In private life, the habits of Talma were altogether domestic. He was never so happy as when he had the day to himself, disencumbered of visitors, by whom he was sometimes sadly persecuted. We have heard him say, with a momentary impatience, when one after another gossipping idler has been announced, "Il y a des jours maudits"-"There are days with a curse set upon them." But he instantly gave way, mastered his impatience, and gave himself up freely whereon he could be useful. His easiness of disposition made some consider him as weak. But he was too well aware of the strength of his own character ta waste it upon ordinary occasions, and he never put it forth but when he could do so to some purpose. He saw too far to let trifles operate upon him as they do on ordinary minds; and would even sometimes allow persons to imagine they were controlling him, merely not to deny their vanity a gratification which he well knew could do him no harm. His pervading characteristic was a spirit of benevolence, and he did not care for his own indulgence when, by resigning it, he could give pleasure to others.

A disposition of this sort, however, is very apt to become its own victim. So it was with Talma and we fear through some of the ties he formed, he got to be less his own master than a more stirring and positive person would have been. When we first knew him, he had but recently formed the liason which was in existence when he died. It was but once interrupted, but by a strong appeal to his feelings presently renewed. In its early stages he still saw his wife, and was on very friendly terms with her. She lived in the same house, in a flat (as the Edinburgh folks would call it) under him, and he almost always took her opinion on matters of moment. After a lapse of years they ceased to meet, and other interests excluded her from his presence when he was dying. Madame Talma had celebrity on the stage when Talma himseff was scarcely known. She was highly celebrated in a French play written upon the subject, afterwards made a play of at Covent-garden, and called Richelieu; she performed a character similar to the Madame Dorival of that play; and the effect she produced was quite equal to some of the fine personations of Miss O'Neil. Her infidelity happened at a time when conjugal ties were laughed at in France, and Talma perhaps did not care much for an irregularity very national, and of which he himself is likely enough to have given the example. Madame Talma left the stage in 1811, having been received at the Theatre Français in 1786-a career of twenty-five years. In 1814. Talma always called his vice-wife by her own name; in 1826 he called her "my wife" and "Madame Talma," which shows the progress she must have made with him in the interim. It was said she was about to be a mother, not by him, when the connexion began. She had afterwards two children, both boys, who were acknowledged by Talma. He was very fond of them. There was some bustle in the beginning of this year at a school where they were, on account of the Archbishop of Paris refusing to bestow a prize they had earned at a public examination, because they were Talma's children. The third child to whom we have alluded, is a fine and lady-like girl, and was with her mother beneath the roof of Talma. The boys are exceedingly clever and genteel children. Talma has, besides, a daughter married, also the fruit of some unwedded love: she must now be near forty.
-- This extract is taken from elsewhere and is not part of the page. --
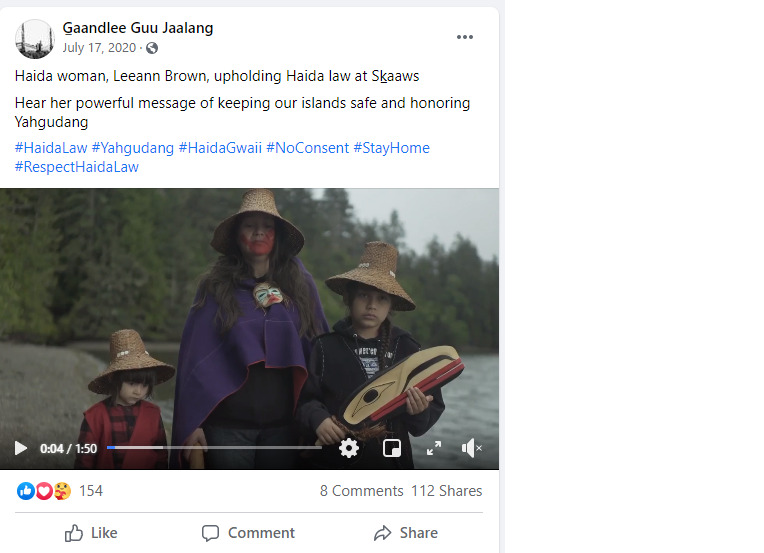View the 154 post reactions
The height and width of the screenshot is (553, 764).
90,491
A knowledge of his disposition, of course, must have made him a subject of considerable family intrigue among those who were afraid of new intimacies interposing between him and them. He allowed the battles to go on quietly, heard every thing every body had to say, and pursued his own course, without quarrelling with any one for not thinking it the right one.
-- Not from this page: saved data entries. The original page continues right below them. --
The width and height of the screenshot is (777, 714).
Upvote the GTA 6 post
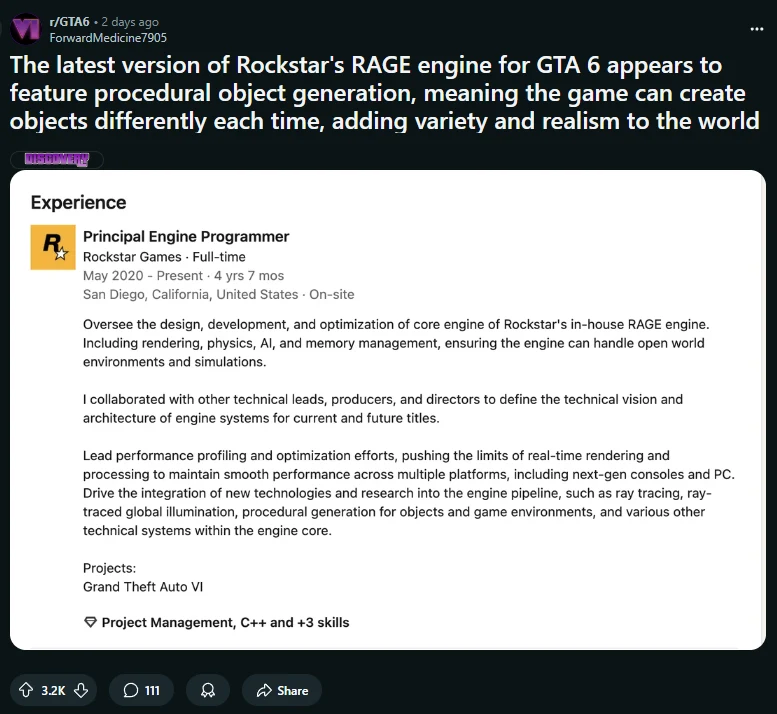26,690
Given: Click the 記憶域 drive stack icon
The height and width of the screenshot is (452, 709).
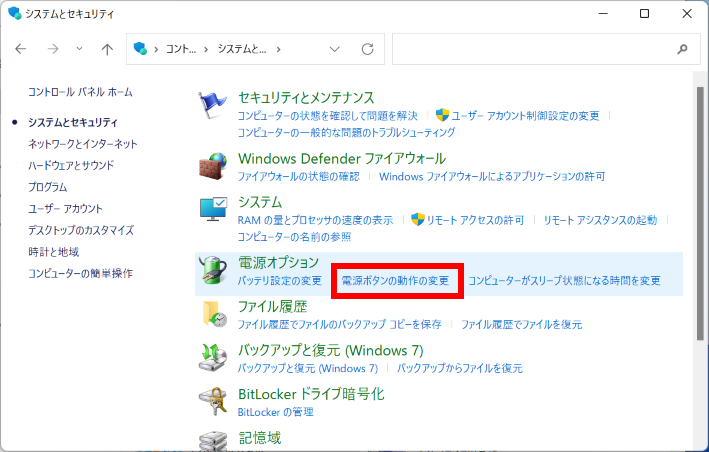Looking at the screenshot, I should pyautogui.click(x=213, y=440).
Of late years, his mind was entirely absorbed in a passion for building. He had a beautiful country seat near at Brunoi, about sixteen miles from Paris; and for some time this was his hobby. Every season he made some alteration in it; one wing would be removed, and while a new one was erecting, the one which remained would come down. We were once praising some part of his country house. "When did you see it?" "It is two years since." “Oh, then, nothing remains of what you praise. It is never two years the same." Here he had extensive grounds, and suites of apartments for numerous visitors. He used to pass all the time he could spare from business here, and for many years only kept an apartment in Paris, whither he went twice, or sometimes oftener, a week, to perform.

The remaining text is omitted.